• Your task
Send back the line that contains "Click the red icon on Reset button" and all lines following it through the end of the data below, exactly, omitting pictures.

(Stored records)
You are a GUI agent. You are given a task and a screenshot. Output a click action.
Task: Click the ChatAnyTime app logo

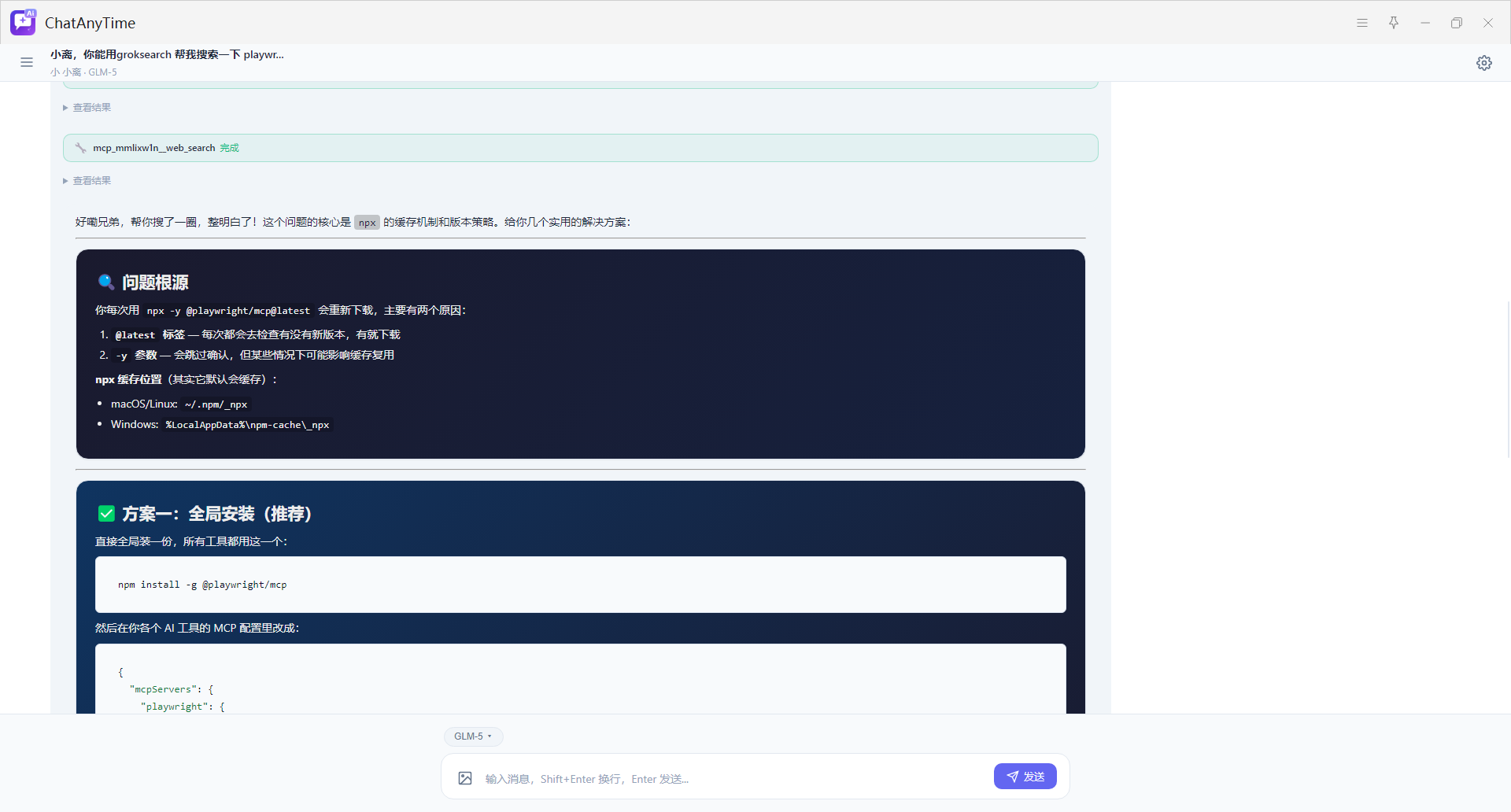[23, 22]
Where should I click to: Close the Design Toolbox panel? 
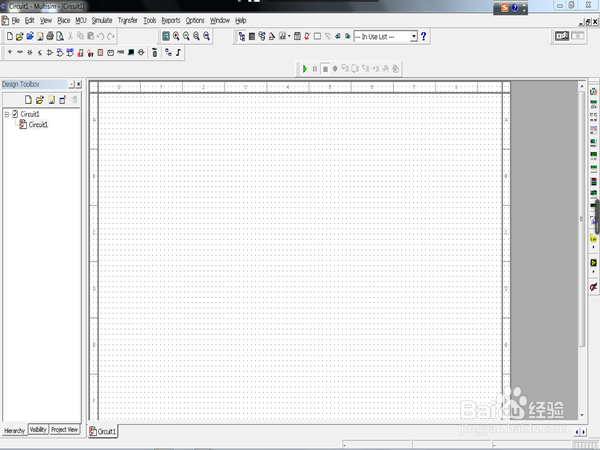pos(78,84)
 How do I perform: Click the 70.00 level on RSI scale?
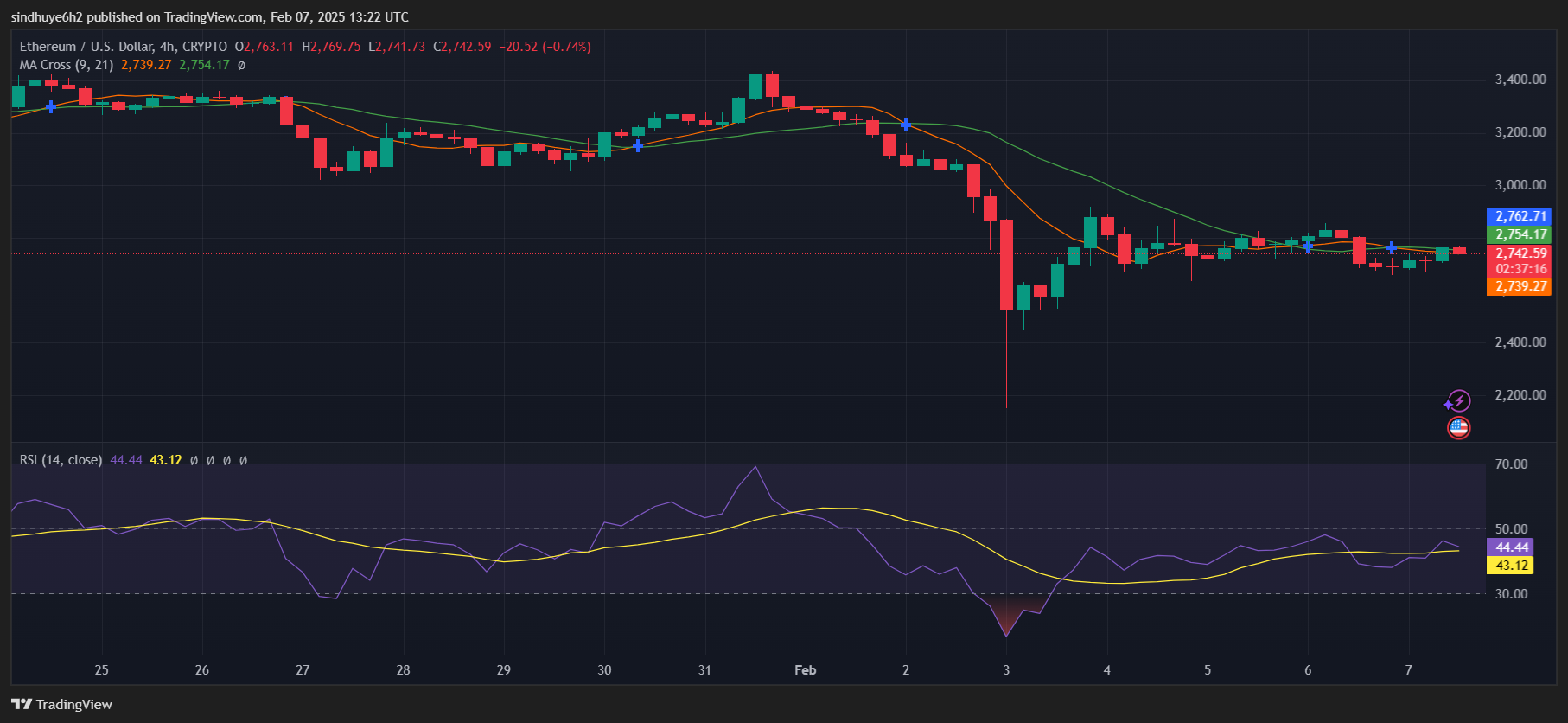1511,464
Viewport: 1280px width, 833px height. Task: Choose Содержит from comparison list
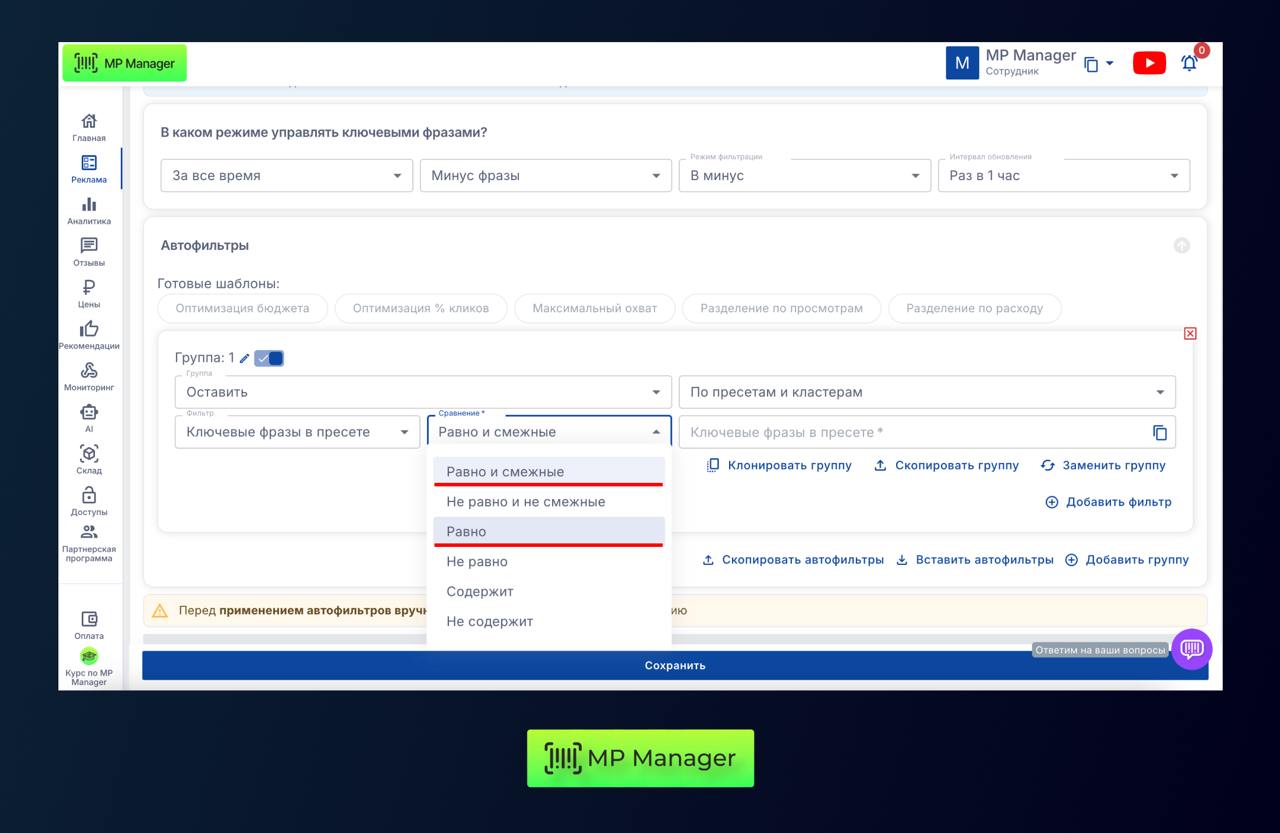point(480,592)
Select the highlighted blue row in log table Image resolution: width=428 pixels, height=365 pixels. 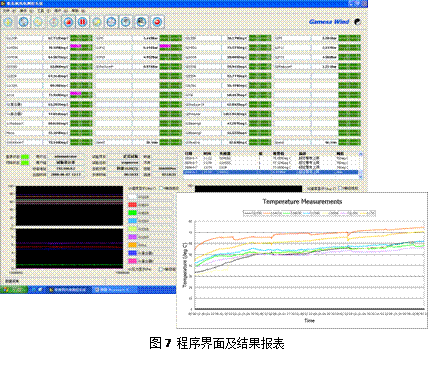(x=271, y=172)
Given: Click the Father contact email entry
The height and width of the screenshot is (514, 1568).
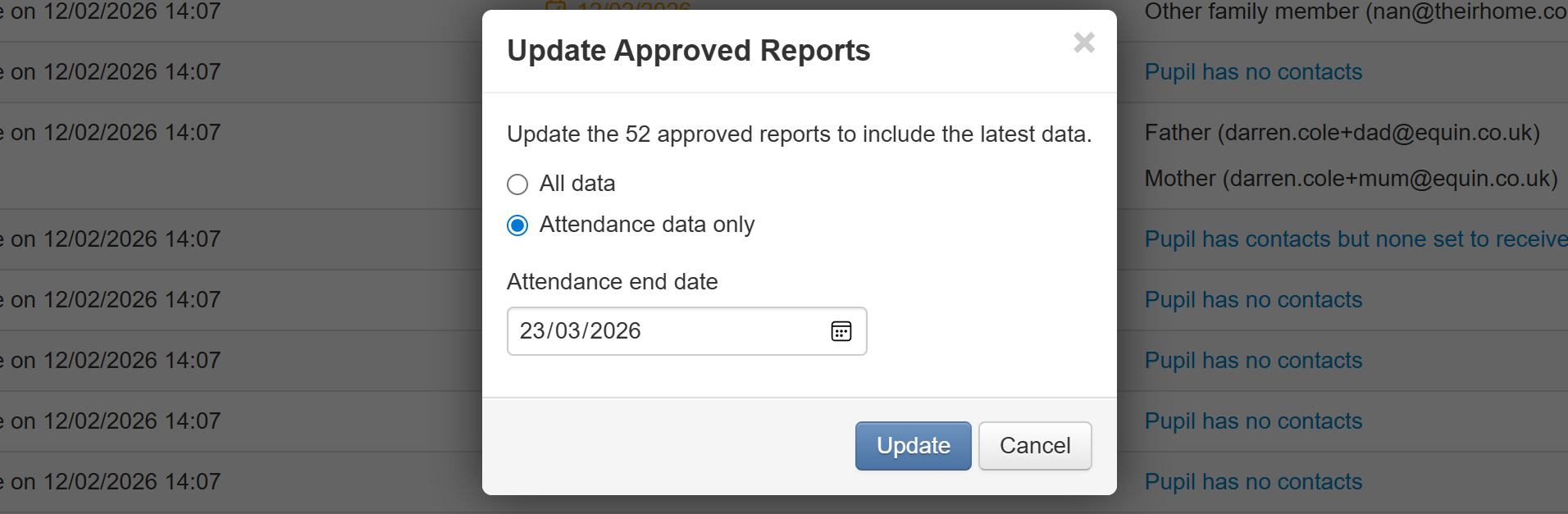Looking at the screenshot, I should pyautogui.click(x=1342, y=133).
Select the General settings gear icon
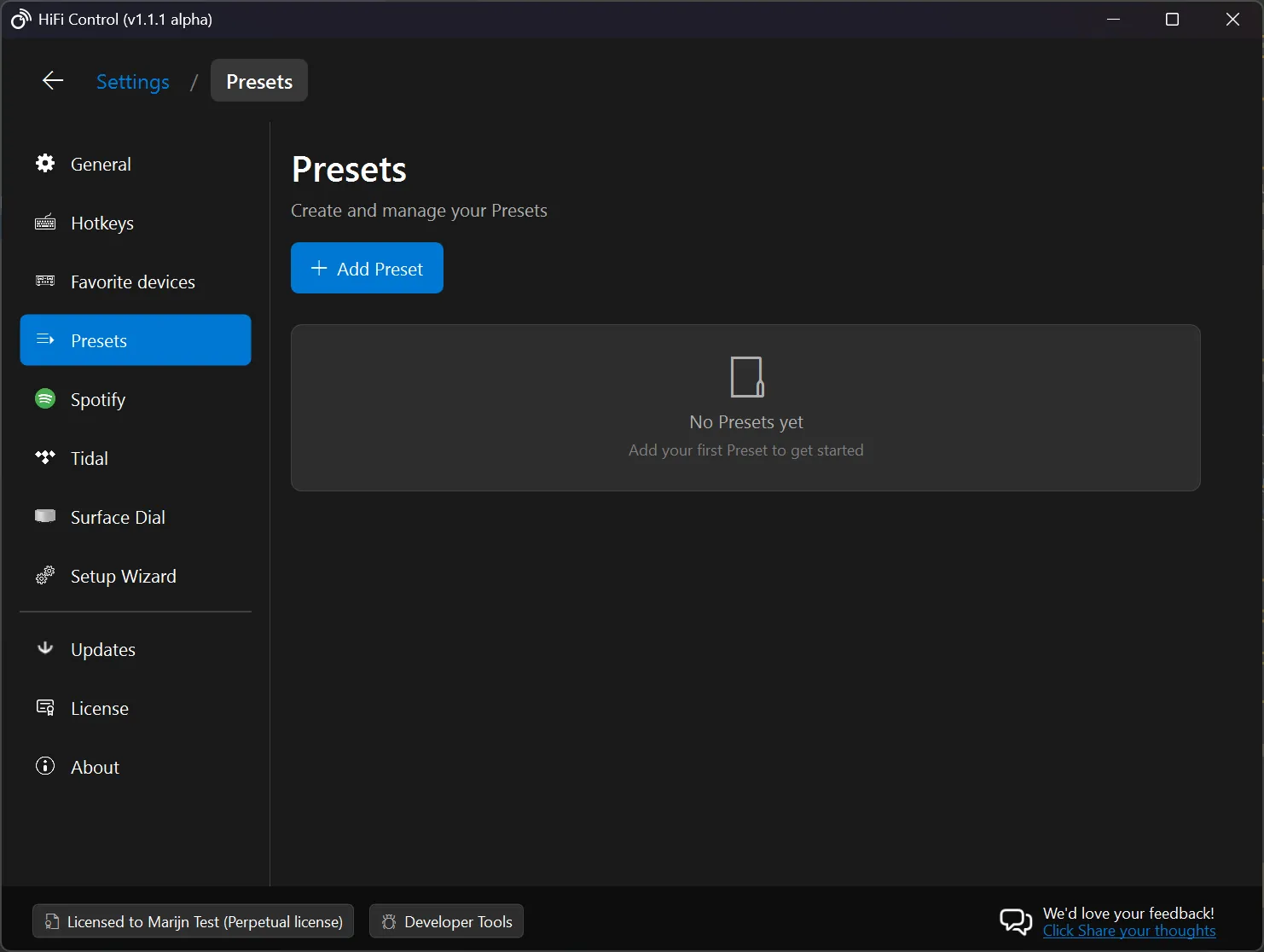 44,164
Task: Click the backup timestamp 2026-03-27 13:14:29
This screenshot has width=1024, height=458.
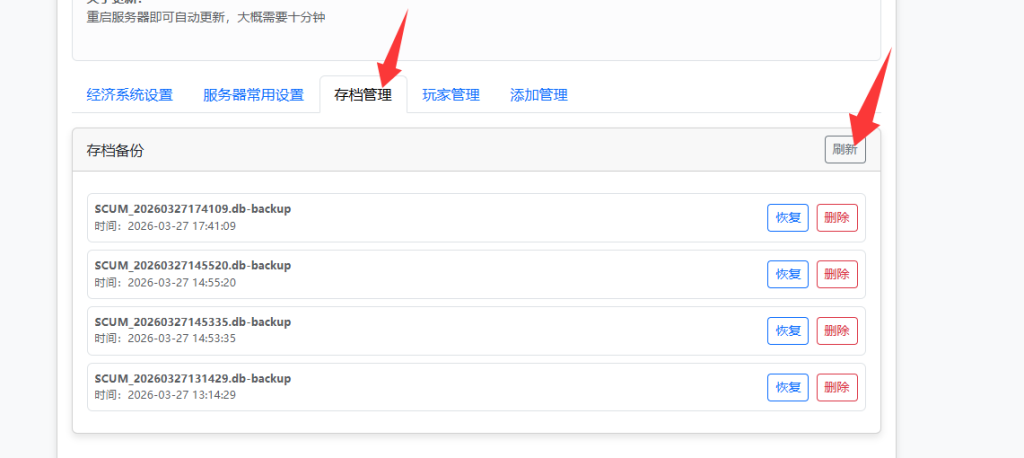Action: pyautogui.click(x=181, y=395)
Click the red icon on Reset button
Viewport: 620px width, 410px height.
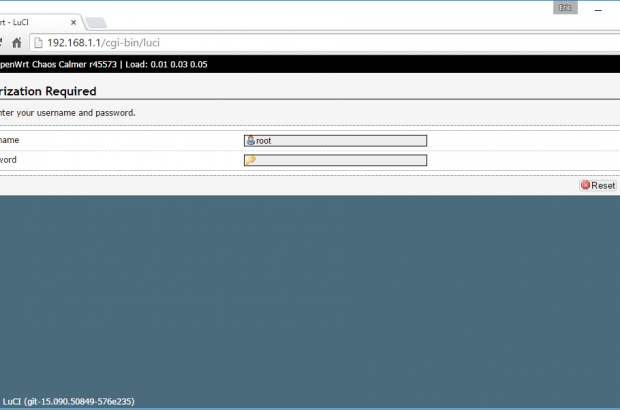(x=585, y=185)
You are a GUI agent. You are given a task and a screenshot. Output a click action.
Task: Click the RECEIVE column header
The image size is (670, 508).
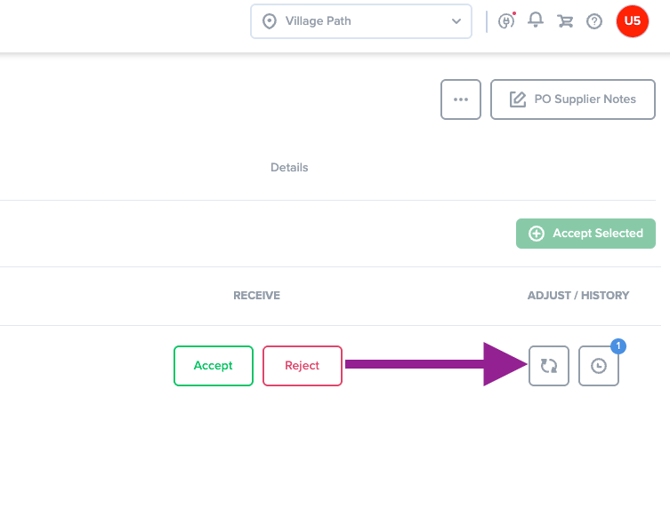click(x=257, y=295)
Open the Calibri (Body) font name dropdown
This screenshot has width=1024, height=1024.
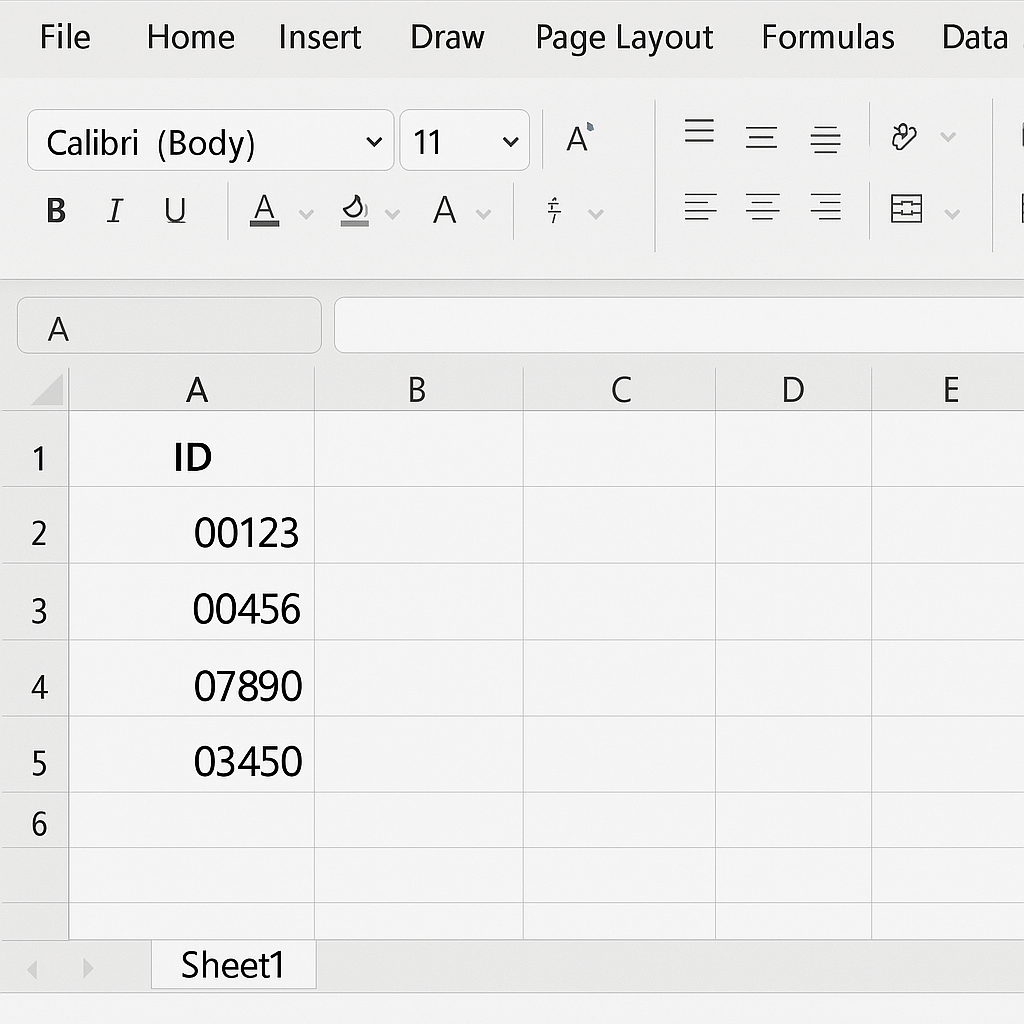click(x=210, y=141)
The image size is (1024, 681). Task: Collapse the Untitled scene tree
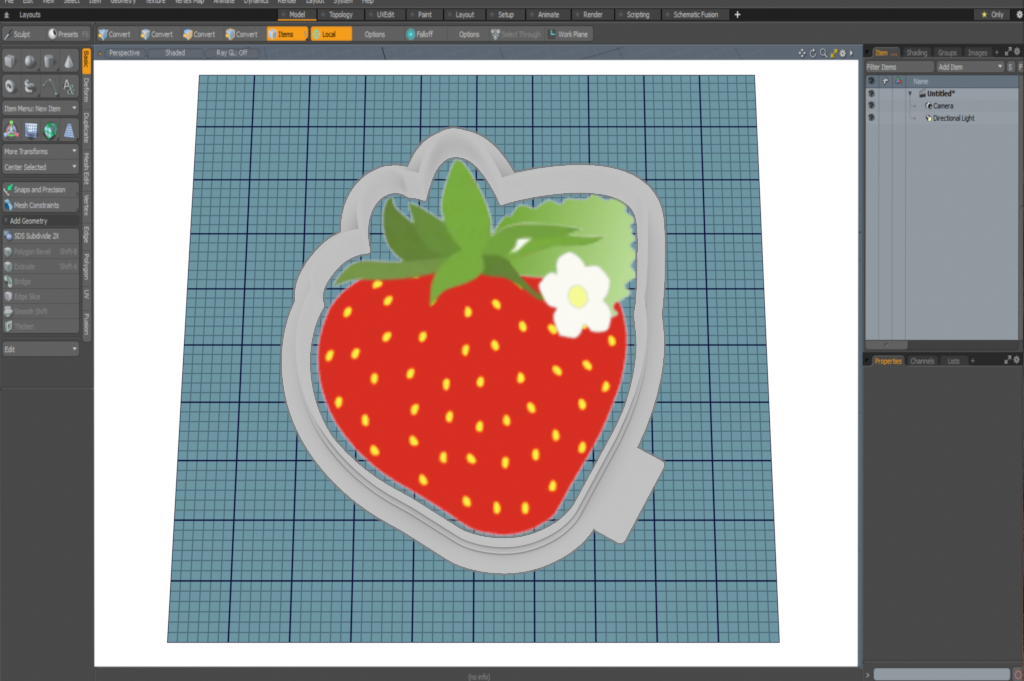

• Solution to this task
Click the red icon on Reset button
Viewport: 620px width, 410px height.
(x=585, y=185)
You are a GUI agent. You are given a task and a screenshot. Output a click action.
Task: Click the RECEIVE column header
The image size is (670, 508).
click(x=257, y=295)
Open the Calibri (Body) font name dropdown
This screenshot has width=1024, height=1024.
click(x=210, y=141)
The image size is (1024, 681). Task: Collapse the Untitled scene tree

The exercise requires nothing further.